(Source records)
_ _ _ _

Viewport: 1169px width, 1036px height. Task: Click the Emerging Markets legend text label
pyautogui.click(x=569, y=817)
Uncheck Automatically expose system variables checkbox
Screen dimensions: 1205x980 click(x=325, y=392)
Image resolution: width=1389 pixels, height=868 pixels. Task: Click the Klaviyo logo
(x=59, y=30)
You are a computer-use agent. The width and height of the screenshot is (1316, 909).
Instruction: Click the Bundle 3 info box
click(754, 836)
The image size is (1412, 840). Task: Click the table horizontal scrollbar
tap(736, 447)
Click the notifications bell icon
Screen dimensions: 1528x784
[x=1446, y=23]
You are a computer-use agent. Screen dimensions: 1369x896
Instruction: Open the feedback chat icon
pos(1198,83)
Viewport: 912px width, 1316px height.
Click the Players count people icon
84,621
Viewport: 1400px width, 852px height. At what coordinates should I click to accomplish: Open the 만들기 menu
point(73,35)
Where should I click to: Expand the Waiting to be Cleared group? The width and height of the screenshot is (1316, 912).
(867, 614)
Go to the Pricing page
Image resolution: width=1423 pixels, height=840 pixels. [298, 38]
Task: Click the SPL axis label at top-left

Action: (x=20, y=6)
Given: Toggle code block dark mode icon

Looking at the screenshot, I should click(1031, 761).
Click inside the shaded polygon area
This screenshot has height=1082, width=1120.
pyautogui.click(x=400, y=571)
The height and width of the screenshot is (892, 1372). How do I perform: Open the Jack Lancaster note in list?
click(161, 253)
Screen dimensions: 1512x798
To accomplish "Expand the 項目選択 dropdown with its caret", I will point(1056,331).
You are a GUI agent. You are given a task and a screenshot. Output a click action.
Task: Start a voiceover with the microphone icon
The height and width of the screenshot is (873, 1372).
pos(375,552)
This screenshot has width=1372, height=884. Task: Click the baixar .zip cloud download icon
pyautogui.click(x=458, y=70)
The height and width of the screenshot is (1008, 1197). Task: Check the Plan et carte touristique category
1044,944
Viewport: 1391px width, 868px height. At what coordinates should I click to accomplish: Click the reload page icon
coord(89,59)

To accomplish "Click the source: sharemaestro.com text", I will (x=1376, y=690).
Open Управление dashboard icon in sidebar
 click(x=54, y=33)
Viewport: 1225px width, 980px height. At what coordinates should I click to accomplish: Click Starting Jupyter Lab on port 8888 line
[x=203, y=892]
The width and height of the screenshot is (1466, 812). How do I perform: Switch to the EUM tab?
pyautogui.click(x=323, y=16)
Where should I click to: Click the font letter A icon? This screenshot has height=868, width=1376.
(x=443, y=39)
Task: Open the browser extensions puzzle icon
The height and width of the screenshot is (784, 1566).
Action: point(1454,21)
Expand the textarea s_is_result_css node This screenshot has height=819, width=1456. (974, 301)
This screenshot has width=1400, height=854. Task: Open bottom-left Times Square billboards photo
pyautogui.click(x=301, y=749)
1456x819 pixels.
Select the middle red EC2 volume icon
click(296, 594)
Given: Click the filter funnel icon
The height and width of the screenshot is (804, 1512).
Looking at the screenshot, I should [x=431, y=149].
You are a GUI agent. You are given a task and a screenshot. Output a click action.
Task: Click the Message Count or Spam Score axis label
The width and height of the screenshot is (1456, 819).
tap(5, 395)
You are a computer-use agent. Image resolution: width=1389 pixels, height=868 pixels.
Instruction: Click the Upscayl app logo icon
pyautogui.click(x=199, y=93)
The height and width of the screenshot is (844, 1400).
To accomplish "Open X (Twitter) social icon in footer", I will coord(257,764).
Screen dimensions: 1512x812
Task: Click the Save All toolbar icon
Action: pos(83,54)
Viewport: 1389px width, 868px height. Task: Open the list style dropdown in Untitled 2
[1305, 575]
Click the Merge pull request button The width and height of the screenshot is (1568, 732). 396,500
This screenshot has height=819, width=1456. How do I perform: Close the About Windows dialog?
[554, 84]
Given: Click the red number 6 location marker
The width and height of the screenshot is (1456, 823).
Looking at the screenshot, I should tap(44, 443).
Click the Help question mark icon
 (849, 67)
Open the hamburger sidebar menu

_ _ _ _

Within the data above, the span starting at the line containing "The height and width of the screenshot is (873, 1372)." and ending at the line containing "1456x819 pixels." is to be retyped exactly, with no other lines.

### WRITTEN ANSWER
The height and width of the screenshot is (873, 1372).
pos(375,552)
This screenshot has width=1372, height=884. Task: Click the baixar .zip cloud download icon
pyautogui.click(x=458, y=70)
The height and width of the screenshot is (1008, 1197). Task: Check the Plan et carte touristique category
1044,944
Viewport: 1391px width, 868px height. At what coordinates should I click to accomplish: Click the reload page icon
coord(89,59)

To accomplish "Click the source: sharemaestro.com text", I will (x=1376, y=690).
Open Управление dashboard icon in sidebar
 click(x=54, y=33)
Viewport: 1225px width, 980px height. At what coordinates should I click to accomplish: Click Starting Jupyter Lab on port 8888 line
[x=203, y=892]
The width and height of the screenshot is (1466, 812). How do I perform: Switch to the EUM tab?
pyautogui.click(x=323, y=16)
Where should I click to: Click the font letter A icon? This screenshot has height=868, width=1376.
(x=443, y=39)
Task: Open the browser extensions puzzle icon
The height and width of the screenshot is (784, 1566).
Action: point(1454,21)
Expand the textarea s_is_result_css node This screenshot has height=819, width=1456. (974, 301)
This screenshot has width=1400, height=854. Task: Open bottom-left Times Square billboards photo
pyautogui.click(x=301, y=749)
1456x819 pixels.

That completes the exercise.